Same for/else from Day 18 — "I searched the whole thing and didn't find it." This time it's "I tried all seven operators and none matched — bare name."
I remember feeling confused by for/else when I first saw it. Now I'm reaching for it naturally. Week 3 payoff.
I've been waiting for you to say that. One last thing before tomorrow. Venvs solve local isolation. They don't fully solve production deployment — that needs Docker, or pip-tools' lockfiles, or a package manager like poetry. For the inventory tool we're building, requirements.txt is exactly right. But know the ceiling exists.
So venvs are right for development and small projects. Larger production systems need something on top?
Right. And knowing the difference is what separates someone who ships code from someone who just writes it. Tomorrow is Day 28 — the capstone. Every piece from the last four weeks.
Every piece from four weeks. Tuples, sets, unpacking, function signatures, match statements, modules, packages, imports. I've been waiting for this since Day 1.
A virtual environment is an isolated Python environment with its own site-packages directory. Packages installed inside one virtual environment are invisible to other environments and to the global Python installation.
# Create a virtual environment named .venv (conventional name)
python -m venv .venv
# Activate (macOS/Linux)
source .venv/bin/activate
# Activate (Windows)
.venv\Scripts\activate
# Install packages (only into this environment)
pip install openpyxl==3.1.2 requests>=2.28.0
# Capture exact installed versions to a file
pip freeze > requirements.txt
# Restore the same environment elsewhere
pip install -r requirements.txt
# Exit the environment
deactivaterequirements.txt version operators:
| Operator | Meaning | Example |
|---|---|---|
== | Exact version | flask==2.3.0 |
>= | Minimum version | requests>=2.28.0 |
<= | Maximum version | pytest<=7.4.0 |
!= | Exclude version | numpy!=1.24.0 |
~= | Compatible release | tabulate~=0.9.0 (≥0.9.0, <0.10.0) |
> | Strictly greater | setuptools>65.0 |
< | Strictly less | urllib3<2.0 |
pip freeze always writes == — it captures what you have right now. Other operators appear in hand-written requirements files for libraries.
Parsing strategy: Try operators longest-first (~=, !=, ==, >=, <= before >, <) to avoid matching a single = inside >=. Split on the matched operator, strip whitespace. If no operator matches, the line is a bare package name.

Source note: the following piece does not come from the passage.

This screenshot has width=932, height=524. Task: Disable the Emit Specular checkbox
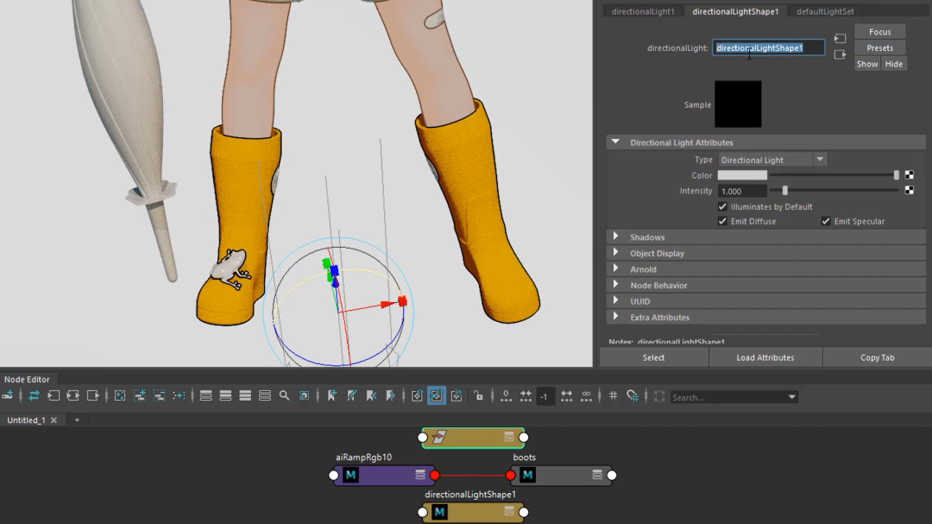click(826, 222)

Pitfall 1: Committing the virtual environment to Git. The .venv/ folder is hundreds of megabytes of binaries — not source code. Add it to .gitignore. Commit requirements.txt instead.
Pitfall 2: Installing globally instead of in the venv. If you pip install before activating the venv, packages go to the global Python. Check your prompt — active venvs show the environment name.

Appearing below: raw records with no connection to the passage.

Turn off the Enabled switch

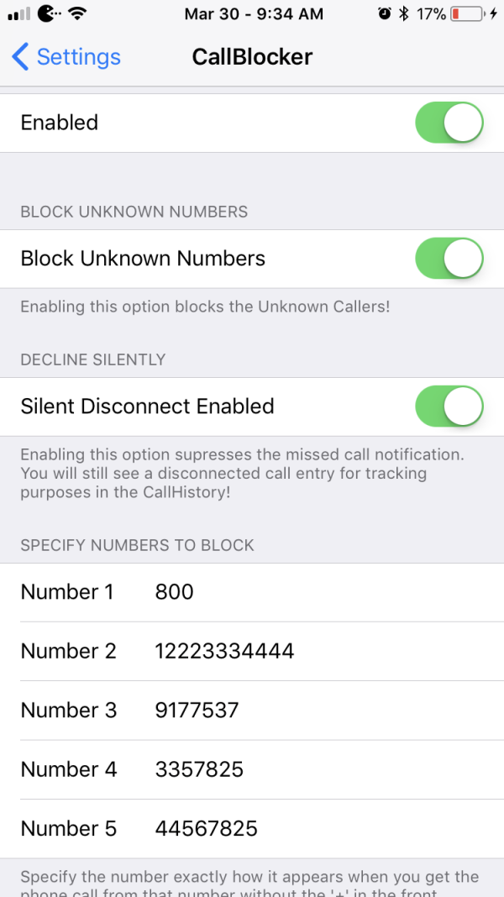449,123
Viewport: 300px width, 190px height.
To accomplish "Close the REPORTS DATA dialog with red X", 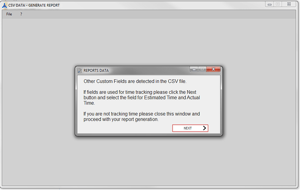I will (213, 69).
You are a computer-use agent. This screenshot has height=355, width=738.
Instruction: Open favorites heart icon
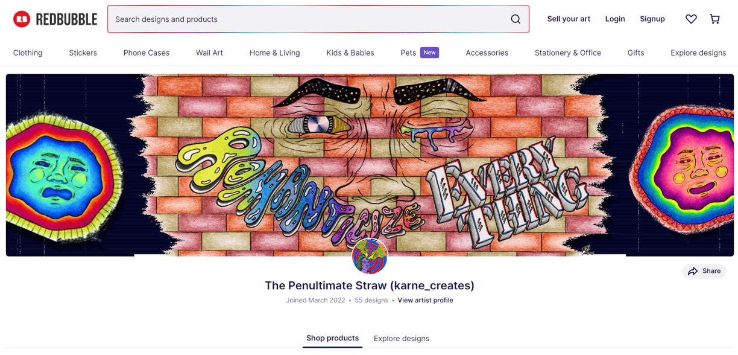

Pitfall 3: pip freeze capturing development tools. pip freeze lists everything in your environment, including pytest, linters, and Jupyter. Production deployments don't need these. Separate requirements.txt (runtime) from requirements-dev.txt (development tools).
pip-tools: Generates a locked requirements.txt from a hand-written requirements.in with flexible specifiers. Resolves the full dependency tree and pins every transitive dependency — more reproducible than pip freeze.

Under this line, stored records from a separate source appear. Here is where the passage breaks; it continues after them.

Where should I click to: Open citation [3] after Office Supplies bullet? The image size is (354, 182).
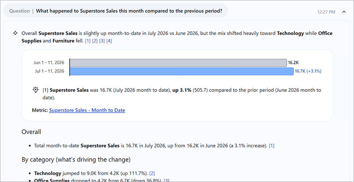[166, 180]
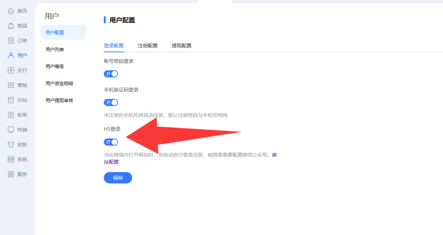443x235 pixels.
Task: Go to 用户提现审核 submenu item
Action: point(59,100)
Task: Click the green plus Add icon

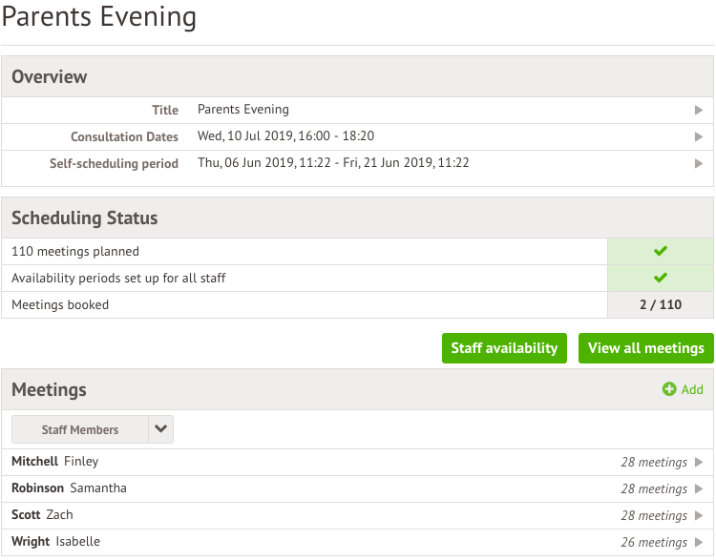Action: click(669, 389)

poetry: A full dependency manager that handles venv creation, dependency resolution, and package publishing from a single pyproject.toml. Standard in many modern Python projects.
pyproject.toml: The modern replacement for setup.py, requirements.txt, and tool configs. PEP 517/518 define it as the standard build system interface. Most new Python tooling reads from pyproject.toml.